Converting prefixes and suffixes
When a single token can be composed of two distinct entities, a CONVERT-type action can be used to separate and standardize both parts.
An example of this is in German addresses, where the suffix STRASSE can be concatenated onto the proper name of the street, such as HESSESTRASSE.
If a list of American addresses has a significant error rate, you might need to check for occurrences of dropped spaces such as in MAINSTREET. To handle cases such as these, you can use the CONVERT_P or CONVERT_PL action to examine the token for a prefix and CONVERT_S for a suffix.
Like CONVERT_P, the CONVERT_PL action examines the token for a prefix. However, CONVERT_P takes the first prefix that matches a value in the lookup table and CONVERT_PL takes the longest prefix that matches.
For example, assume that a lookup table contains entries for NORTH and NORTHWEST. For the token NORTHWESTPOINT, the CONVERT_P action takes the prefix NORTH and the CONVERT_PL action takes the prefix NORTHWEST.
CONVERT_P, CONVERT_PL, and CONVERT_S use almost the same syntax as CONVERT. The first difference is that you must use a lookup table with these actions.
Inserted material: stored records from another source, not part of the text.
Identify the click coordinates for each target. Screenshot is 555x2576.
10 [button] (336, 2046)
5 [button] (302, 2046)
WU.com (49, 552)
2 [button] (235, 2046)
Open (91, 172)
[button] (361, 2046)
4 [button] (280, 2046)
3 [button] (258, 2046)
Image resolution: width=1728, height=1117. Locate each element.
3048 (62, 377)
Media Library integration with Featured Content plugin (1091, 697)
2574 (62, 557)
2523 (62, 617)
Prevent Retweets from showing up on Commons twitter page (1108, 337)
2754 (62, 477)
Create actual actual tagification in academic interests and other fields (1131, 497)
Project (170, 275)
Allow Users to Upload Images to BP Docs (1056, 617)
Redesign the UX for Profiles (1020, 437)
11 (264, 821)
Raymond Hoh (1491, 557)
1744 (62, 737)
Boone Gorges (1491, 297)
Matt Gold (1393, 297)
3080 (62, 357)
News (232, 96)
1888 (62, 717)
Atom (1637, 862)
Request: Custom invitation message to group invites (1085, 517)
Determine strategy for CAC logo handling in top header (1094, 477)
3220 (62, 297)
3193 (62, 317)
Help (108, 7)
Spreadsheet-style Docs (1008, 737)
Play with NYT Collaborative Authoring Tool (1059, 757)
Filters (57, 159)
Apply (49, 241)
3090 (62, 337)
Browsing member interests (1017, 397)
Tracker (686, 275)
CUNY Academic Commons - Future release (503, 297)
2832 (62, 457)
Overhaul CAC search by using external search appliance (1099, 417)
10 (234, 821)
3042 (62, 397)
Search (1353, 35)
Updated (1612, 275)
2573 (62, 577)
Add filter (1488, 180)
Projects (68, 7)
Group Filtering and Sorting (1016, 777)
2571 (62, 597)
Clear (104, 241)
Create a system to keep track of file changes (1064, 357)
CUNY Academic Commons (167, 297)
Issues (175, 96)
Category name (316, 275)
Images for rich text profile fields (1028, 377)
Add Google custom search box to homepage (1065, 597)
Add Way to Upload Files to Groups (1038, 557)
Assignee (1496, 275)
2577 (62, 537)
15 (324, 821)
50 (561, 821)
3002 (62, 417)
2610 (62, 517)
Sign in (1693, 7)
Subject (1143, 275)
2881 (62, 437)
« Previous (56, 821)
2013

The second difference is that you have an optional fifth argument.
CONVERT_P source @table_name TKN | TEMP retype1 retype2
CONVERT_PL source @table_name TKN | TEMP retype1 retype2
CONVERT_S source @table_name TKN | TEMP retype1 retype2
Argument | Description |
---|---|
source | Can be either an operand, a dictionary field, or a user variable. |
retype1 | Refers to the token class that you want assigned to the prefix with a CONVERT_P or CONVERT_PL action or the suffix with a CONVERT_S. This argument is optional. |
retype2 | Refers to the token class that you assigned to the remainder of the token after the conversion, if the source is an operand. |